Segment Start: PASSAGE

Overcoming Schizoaffective Disorder: Tyson McGuire
Tyson McGuire is a student at the University of Cincinnati working toward a bachelor’s degree in physics and a joint master’s degree in mechanical engineering. Following his high school graduation, he won a full ride to attend UC starting in fall of 2016. Prior to college, he knew very little about schizophrenia, let alone ever expected it would dramatically affect his life.
Tyson enjoyed a happy childhood with his younger sister and two half-sisters. When he was eight years old, his father left the United States to live in New Zealand. His mother, a school principal, remained a positive driving force in his life. Tyson excelled at piano, performing works by Liszt and Chopin, though he was primarily self-taught. He also learned musical composition independently.
During high school, he occasionally heard someone calling his name, although no one was there. When he shared this with friends, they didn’t understand, so he kept it to himself.

Segment End: PASSAGE
Segment Start: GIVEN RECORDS

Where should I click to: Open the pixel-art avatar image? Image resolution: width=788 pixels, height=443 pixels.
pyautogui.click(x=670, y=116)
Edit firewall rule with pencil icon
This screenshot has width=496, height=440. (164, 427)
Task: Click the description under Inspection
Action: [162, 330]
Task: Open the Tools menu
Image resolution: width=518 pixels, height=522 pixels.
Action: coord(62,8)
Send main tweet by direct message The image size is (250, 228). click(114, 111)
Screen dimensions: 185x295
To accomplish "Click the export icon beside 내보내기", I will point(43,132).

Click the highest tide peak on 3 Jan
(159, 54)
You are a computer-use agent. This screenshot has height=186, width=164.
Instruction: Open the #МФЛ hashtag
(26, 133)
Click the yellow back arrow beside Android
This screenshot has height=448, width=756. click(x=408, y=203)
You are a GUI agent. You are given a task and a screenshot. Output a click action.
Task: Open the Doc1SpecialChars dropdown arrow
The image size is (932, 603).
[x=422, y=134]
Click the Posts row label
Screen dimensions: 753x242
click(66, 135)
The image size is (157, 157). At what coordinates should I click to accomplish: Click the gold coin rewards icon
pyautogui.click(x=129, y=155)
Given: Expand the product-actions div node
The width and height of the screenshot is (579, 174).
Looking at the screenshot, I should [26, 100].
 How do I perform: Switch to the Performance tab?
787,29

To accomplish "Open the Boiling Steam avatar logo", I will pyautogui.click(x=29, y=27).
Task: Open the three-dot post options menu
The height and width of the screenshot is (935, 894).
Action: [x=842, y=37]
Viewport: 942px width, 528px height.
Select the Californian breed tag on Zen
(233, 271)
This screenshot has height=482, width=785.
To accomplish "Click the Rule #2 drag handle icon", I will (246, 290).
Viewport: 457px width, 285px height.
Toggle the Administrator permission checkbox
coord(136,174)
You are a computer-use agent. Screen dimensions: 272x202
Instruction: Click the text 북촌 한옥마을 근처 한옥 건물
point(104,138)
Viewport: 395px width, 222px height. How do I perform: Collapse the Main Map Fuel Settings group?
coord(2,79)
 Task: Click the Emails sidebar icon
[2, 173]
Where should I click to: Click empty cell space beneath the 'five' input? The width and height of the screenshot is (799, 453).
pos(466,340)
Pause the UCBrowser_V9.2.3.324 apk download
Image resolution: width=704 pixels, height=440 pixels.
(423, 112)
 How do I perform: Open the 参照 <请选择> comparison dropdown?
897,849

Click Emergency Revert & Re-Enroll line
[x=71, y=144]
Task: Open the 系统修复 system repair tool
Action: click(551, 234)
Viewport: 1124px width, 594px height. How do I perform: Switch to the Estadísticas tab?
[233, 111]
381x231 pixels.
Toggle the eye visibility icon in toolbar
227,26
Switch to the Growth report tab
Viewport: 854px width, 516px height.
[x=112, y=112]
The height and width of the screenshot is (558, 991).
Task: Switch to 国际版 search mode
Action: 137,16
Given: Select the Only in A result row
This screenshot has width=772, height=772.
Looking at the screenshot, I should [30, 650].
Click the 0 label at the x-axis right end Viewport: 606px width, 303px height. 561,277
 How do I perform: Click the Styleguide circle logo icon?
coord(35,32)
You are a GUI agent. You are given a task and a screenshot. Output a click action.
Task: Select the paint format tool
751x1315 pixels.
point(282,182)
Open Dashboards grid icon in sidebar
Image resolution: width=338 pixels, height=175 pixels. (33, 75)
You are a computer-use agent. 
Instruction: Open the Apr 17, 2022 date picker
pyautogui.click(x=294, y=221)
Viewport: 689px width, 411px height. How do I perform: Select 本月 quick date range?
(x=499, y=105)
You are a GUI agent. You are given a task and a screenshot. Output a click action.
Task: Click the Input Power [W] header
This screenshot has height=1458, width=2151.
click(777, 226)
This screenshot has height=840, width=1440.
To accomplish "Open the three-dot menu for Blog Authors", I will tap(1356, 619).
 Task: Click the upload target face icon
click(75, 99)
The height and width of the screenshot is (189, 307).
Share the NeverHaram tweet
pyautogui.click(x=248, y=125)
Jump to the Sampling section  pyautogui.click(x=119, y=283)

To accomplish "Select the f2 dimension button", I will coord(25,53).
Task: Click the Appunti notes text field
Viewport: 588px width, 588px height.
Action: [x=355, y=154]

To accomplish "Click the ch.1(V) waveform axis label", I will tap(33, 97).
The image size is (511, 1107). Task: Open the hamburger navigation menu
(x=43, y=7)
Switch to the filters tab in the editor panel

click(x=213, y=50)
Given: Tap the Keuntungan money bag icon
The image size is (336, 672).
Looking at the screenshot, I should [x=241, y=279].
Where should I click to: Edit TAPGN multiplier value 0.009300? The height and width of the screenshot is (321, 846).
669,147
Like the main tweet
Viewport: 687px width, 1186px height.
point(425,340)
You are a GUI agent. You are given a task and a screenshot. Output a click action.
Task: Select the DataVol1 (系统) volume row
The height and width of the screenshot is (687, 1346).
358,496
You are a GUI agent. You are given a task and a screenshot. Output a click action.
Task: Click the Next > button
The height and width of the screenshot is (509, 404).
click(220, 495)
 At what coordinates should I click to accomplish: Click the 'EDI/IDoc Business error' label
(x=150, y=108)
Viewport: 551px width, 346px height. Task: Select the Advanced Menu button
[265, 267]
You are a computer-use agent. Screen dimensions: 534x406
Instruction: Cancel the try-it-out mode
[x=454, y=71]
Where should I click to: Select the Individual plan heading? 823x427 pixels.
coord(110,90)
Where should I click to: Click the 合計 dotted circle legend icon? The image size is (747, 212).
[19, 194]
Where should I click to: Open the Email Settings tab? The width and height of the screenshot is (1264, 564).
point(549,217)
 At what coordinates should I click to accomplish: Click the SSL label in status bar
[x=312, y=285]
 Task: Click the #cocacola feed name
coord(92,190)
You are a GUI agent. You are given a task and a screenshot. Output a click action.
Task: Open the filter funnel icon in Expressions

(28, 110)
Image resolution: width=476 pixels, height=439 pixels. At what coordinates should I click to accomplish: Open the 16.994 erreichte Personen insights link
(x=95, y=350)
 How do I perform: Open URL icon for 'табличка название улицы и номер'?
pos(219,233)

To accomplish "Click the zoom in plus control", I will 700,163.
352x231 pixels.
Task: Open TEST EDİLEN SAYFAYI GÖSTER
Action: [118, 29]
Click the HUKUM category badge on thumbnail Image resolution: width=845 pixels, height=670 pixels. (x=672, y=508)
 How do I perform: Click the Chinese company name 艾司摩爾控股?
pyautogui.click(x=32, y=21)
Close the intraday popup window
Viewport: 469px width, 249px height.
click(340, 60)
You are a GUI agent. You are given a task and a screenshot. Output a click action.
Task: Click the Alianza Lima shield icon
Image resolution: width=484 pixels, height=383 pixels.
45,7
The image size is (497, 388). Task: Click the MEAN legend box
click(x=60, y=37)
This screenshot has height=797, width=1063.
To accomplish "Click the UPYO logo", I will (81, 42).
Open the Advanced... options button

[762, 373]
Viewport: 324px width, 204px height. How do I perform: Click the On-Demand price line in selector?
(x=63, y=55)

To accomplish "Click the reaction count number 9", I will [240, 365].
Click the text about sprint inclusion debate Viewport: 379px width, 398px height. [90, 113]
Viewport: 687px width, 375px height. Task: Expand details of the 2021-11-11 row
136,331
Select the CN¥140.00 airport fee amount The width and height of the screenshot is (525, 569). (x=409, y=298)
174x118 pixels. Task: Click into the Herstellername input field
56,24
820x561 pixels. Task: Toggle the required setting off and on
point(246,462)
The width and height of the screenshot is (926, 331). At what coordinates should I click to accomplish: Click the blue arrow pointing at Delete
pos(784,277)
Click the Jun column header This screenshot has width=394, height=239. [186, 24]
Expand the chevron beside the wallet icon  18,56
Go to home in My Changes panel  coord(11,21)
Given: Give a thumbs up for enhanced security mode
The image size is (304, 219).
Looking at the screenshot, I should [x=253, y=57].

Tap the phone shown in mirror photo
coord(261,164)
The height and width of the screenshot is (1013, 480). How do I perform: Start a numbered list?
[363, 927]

Segment End: GIVEN RECORDS

▶ [WORK REQUEST 1]: In the profile of Tyson McGuire, what was his mother's job?
▶ [WORK REQUEST 2]: Extend the profile of Tyson McGuire, beginning right after its final sentence.
The data come from a source unrelated to the text.

▶ [TASK RESULT 1]: She was a school principal.

▶ [TASK RESULT 2]:
From the start of his University of Cincinnati experience, Tyson became depressed, missing his high school friends. In 2018, he climbed to the top of a parking garage on the campus, intending to jump. One of his friends recognized that Tyson was in danger, left class early to find him on top of the parking garage, and convinced him to return to the dorm. Another friend who heard about his situation called the police. Tyson was arrested and taken to a psychiatric hospital, but managed to convince the staff that he was apprehended by mistake. He was released only hours later.
From 2016 to 2018, despite depression, Tyson maintained high grades in his physics major. In summer of 2018, he did an internship at Fermi Labs in Chicago, and despite the stress, he enjoyed working forty-hour weeks. Tyson had always maintained an internal dialogue with himself, but during that time, a new distant voice appeared inside his mind.
The hallucinations would only get worse. In 2019, Tyson saw the form of a person in his peripheral vision. This new voice in his mind began to speak to him. As the hallucinations became increasingly frequent, his grades began to drop, although sometimes the hallucinations were positive, and the person he hallucinated felt like a companion. With the passing months, he began to believe that people were out to get him and even try to kill him at every street corner. Afraid of going outside, and scared of his professors, he began to skip classes.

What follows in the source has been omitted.